Intracranial glioma orthotropic xenograft model
Human brain malignant glioma cells from the GBM8401 cell line were transformed with the luciferase gene (GBM8401-luc). All procedures were performed according to the guidelines approved by the Animal Care and Use Committee of the National Yang-Ming University. Male 6- to 8-week-old NOD/SCID mice were anesthetized via intraperitoneal administration of pentobarbital at 40 mg/kg body weight. Their heads were shaved above the nape of the neck, scrubbed with Betadine/alcohol, and immobilized in a Cunningham Mouse/Neonatal Rat Adaptor stereotactic apparatus (Stoelting, Wood Dale, IL, USA). A 5-mm skin incision was made at the sagittal suture, then a burr hole was created, and 2 × 105 GBM8401-lu cells in 2 μl of culture medium were injected stereotactically implanted into a single defined left hemisphere location (0.14 mm anterior and 2.0 mm lateral to the bregma) of each mouse brain at a 3.5 mm depth. The skull burr hole was then sealed with bone wax and the wound was flushed with iodinated alcohol. Biophotonic imaging was used to confirm tumor engraftment.
In vivo drug treatment
Tumor size was quantified by analyzing biophotonic images obtained 7 days after tumor cell implantation. Cohorts of 5 mice per experiment with approximately equivalent tumor bioluminescence were divided into four groups: 1) control (saline,i.p.), 2) TMZ alone (50 mg/kg, i.p.), 3) Chloroquine (50 mg/kg, i.p.) + Rapamycin (5 mg/kg, i.p.), 4) TMZ + Chloroquine + Rapamycin (three-drug, i.p.). Each group was treated for six days, and TMZ was administrated from day 3 to 6.
In vivo imaging
After anesthesia with isoflurane (1.5 l/min oxygen in 4% isoflurane), each mouse was injected intraperitoneally with 4.29 mg of freshly prepared luciferin substrate suspended in phosphate-buffered saline (PBS) and imaged 10 min later using the Xenogen IVIS imaging system (Xenogen, Palo Alto, CA, USA), with a 1-min acquisition time in small-bin mode. Luciferase activity was quantified within a region of interest that encompassed the head of the mouse using Living Image Software (Xenogen, Palo Alto, CA, USA).
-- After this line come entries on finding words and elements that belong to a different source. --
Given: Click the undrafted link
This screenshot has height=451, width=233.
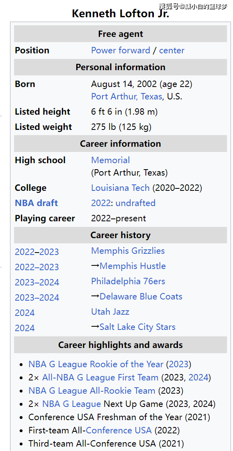Looking at the screenshot, I should tap(135, 203).
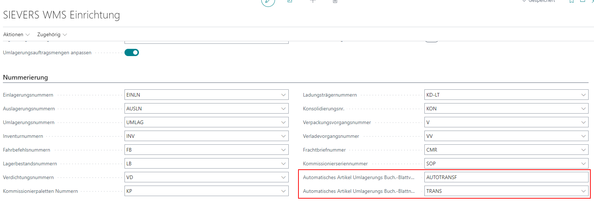Click the AUTOTRANSF input field
The width and height of the screenshot is (594, 212).
pyautogui.click(x=505, y=177)
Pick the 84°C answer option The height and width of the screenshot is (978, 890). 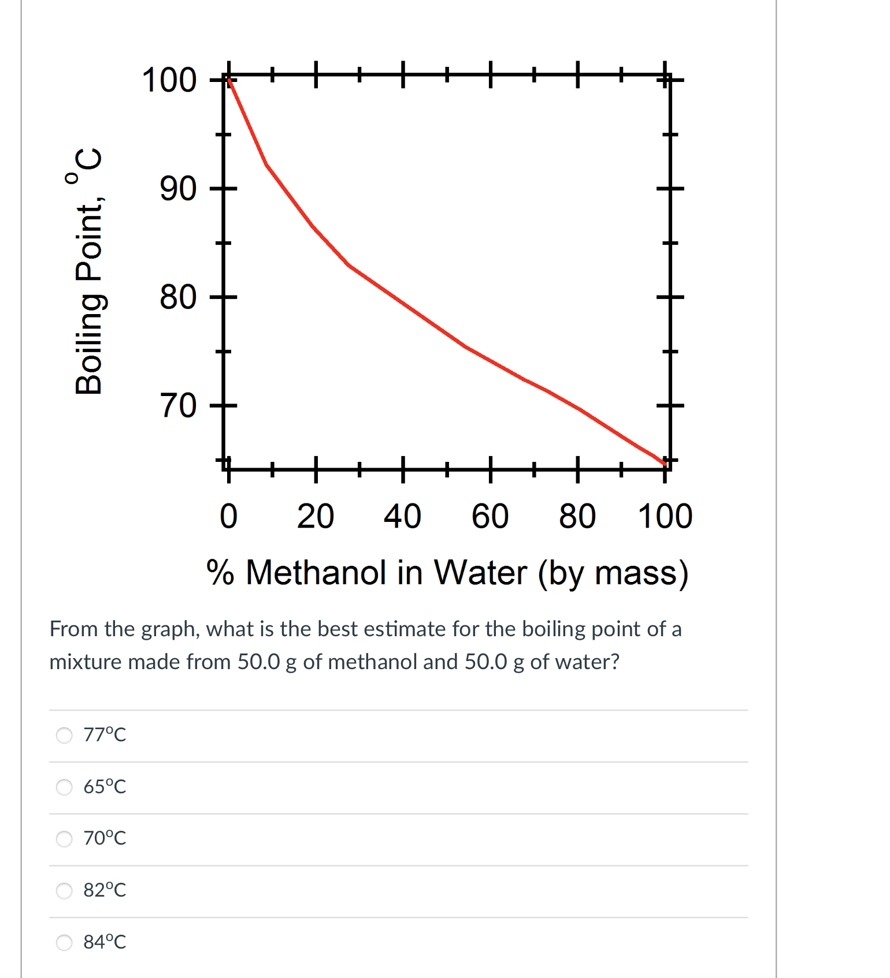pyautogui.click(x=64, y=943)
All statistical analyses were performed using Prism 4 (GraphPad Software, Inc., La Jolla California USA, www.graphpad.com). The experimental and control groups were compared using an unpaired two-tailed Student’s t test. Statistical analysis was performed at the P < 0.05 (denoted as *).
CONFLICTS OF INTEREST
MM has served as a consultant to Varian, Agenus, Insys, and Remedy and serves on the data safety monitoring committee for Monteris. JSK is a consultant to Kiyatec, Inc. KHC has stock ownership and leadership position in JohnPro Biotech Inc.